[Start of section]
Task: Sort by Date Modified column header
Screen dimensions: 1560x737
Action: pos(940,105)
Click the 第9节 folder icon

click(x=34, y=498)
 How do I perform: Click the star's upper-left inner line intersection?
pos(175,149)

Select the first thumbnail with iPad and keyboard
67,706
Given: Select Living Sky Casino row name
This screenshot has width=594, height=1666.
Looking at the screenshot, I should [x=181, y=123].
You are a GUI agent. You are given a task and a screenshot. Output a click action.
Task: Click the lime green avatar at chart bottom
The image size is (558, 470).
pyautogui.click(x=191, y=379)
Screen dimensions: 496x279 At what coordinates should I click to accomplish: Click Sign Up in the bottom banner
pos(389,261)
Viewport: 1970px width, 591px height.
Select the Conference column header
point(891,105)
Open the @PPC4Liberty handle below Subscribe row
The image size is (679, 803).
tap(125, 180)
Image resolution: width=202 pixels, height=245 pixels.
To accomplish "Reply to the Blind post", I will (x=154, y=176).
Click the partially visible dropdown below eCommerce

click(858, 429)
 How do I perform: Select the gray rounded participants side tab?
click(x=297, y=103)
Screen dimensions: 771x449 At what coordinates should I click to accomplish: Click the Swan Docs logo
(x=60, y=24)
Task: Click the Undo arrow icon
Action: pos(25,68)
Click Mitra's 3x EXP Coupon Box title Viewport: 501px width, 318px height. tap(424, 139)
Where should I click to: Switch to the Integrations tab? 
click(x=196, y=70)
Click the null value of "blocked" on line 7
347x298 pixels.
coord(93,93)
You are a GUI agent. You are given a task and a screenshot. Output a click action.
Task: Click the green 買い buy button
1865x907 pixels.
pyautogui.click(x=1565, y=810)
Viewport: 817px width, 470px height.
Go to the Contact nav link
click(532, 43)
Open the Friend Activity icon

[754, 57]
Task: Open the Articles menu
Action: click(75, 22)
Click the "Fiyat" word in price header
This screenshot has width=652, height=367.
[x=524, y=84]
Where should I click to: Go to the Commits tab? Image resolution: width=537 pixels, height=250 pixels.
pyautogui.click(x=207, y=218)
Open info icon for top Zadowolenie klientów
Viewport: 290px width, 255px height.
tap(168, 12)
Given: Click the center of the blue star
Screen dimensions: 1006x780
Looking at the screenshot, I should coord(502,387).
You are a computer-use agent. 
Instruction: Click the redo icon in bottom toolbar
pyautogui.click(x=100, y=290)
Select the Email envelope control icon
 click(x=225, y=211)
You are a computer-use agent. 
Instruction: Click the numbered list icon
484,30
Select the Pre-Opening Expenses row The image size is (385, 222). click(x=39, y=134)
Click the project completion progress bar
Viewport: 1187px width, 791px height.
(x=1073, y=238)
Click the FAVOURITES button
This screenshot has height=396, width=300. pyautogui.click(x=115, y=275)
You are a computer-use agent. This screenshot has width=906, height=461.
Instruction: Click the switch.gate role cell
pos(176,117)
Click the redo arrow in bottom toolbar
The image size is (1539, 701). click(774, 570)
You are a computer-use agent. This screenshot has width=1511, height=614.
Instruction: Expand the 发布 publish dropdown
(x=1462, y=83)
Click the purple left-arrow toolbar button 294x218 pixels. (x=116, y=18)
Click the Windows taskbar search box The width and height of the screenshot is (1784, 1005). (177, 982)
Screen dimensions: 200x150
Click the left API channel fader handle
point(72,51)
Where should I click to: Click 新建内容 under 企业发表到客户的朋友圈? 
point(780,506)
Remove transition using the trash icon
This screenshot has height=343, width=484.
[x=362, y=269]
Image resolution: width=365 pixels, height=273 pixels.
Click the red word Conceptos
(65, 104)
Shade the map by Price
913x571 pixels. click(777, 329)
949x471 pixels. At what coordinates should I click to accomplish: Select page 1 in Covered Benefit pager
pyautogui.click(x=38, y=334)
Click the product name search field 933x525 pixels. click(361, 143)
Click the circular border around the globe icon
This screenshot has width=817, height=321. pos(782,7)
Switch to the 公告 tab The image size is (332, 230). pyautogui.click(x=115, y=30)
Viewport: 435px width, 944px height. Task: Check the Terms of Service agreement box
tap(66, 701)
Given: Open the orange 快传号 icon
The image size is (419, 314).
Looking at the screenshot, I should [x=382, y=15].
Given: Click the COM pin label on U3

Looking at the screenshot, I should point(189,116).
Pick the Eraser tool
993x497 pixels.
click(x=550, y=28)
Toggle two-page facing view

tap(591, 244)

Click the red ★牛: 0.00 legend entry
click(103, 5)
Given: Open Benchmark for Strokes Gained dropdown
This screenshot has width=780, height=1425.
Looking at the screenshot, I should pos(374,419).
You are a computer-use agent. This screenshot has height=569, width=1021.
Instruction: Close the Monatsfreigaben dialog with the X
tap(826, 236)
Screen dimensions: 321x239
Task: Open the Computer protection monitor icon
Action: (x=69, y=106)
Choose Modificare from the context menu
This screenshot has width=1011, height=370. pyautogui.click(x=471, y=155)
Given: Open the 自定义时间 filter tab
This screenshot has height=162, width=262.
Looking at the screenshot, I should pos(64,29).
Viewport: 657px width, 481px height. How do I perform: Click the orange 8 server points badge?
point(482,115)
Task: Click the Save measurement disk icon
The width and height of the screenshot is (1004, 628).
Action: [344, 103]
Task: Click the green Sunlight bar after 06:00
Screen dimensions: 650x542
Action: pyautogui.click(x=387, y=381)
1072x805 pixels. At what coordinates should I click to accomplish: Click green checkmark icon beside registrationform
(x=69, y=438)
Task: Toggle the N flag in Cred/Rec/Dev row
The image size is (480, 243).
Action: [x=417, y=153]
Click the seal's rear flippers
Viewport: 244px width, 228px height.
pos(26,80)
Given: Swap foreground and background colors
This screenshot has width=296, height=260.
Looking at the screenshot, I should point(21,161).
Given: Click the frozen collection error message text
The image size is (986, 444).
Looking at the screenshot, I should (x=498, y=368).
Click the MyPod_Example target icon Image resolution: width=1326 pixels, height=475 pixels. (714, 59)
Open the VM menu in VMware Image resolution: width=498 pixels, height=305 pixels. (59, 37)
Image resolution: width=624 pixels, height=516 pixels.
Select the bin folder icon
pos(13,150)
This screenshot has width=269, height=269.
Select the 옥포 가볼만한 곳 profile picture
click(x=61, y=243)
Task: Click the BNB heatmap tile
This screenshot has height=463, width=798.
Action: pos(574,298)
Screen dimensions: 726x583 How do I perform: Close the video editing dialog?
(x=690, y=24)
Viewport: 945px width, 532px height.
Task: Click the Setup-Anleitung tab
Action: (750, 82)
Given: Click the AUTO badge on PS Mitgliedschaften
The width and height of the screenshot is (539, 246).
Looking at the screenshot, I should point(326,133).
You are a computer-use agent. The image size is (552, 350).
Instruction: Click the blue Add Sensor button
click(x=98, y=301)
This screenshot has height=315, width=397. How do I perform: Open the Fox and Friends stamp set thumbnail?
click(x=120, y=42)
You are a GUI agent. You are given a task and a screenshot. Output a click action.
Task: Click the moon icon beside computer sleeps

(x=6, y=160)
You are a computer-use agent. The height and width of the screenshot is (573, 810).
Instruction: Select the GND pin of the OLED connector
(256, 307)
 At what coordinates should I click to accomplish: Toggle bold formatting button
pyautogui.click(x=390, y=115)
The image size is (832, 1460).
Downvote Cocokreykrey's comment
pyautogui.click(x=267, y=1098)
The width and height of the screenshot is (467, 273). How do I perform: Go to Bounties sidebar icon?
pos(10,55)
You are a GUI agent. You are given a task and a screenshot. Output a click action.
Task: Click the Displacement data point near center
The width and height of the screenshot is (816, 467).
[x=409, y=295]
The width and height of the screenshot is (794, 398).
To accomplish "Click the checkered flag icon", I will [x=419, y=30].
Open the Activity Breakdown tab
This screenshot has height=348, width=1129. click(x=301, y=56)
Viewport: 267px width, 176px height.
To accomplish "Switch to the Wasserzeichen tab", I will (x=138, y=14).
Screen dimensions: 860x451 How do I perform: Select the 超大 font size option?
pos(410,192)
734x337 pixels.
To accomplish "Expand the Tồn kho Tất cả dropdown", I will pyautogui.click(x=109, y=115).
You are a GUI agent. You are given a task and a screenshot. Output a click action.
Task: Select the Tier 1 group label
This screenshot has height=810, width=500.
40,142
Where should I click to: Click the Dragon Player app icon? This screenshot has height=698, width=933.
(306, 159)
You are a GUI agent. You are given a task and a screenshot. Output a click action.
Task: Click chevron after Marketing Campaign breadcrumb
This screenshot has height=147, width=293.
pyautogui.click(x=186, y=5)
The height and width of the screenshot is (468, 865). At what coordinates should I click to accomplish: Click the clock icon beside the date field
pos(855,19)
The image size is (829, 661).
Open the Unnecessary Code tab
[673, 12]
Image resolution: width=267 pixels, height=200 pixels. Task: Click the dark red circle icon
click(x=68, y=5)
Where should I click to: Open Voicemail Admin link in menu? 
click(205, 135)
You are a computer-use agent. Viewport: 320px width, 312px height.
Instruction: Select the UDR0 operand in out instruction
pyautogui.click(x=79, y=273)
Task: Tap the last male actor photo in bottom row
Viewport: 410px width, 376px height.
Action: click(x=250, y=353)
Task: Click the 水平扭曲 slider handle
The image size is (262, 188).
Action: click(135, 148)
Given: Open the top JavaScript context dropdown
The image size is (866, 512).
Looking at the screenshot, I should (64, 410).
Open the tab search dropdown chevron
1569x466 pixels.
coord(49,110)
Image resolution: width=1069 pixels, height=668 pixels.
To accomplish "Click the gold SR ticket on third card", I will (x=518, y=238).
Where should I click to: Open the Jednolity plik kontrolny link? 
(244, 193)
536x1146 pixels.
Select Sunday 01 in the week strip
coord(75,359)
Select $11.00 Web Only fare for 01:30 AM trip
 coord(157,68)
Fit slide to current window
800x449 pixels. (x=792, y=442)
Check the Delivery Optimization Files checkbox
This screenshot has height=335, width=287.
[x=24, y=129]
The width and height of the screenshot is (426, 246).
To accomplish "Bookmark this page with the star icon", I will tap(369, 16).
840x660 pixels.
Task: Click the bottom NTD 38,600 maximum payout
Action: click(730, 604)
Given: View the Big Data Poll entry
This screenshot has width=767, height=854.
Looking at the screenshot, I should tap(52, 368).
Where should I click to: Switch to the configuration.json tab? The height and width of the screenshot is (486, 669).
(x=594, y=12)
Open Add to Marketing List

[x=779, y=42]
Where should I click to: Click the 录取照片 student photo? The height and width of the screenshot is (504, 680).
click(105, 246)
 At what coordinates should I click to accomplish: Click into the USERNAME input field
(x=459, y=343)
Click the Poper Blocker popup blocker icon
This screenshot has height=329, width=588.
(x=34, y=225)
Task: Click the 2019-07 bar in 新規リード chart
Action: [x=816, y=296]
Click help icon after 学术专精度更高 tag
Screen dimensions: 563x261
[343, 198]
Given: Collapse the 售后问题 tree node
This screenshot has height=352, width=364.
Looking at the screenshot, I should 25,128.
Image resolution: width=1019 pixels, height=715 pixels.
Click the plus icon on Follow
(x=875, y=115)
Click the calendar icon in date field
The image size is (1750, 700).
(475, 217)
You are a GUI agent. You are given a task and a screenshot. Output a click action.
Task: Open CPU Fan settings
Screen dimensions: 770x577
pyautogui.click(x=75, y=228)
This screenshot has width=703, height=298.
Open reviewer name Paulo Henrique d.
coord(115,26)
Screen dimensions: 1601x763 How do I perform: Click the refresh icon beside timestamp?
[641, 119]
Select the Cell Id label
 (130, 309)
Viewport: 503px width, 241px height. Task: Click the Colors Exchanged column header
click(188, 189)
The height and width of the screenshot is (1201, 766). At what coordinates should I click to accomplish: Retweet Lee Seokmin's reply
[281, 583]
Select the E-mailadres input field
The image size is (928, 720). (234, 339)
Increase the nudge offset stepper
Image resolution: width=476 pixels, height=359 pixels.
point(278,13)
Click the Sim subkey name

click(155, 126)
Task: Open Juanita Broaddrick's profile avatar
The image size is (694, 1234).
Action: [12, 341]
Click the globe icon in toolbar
[End of section]
* _Action item_: Determine the count of lines in the data that contain the string "flag", and reply with that count alone.

* _Solution for this problem_: 2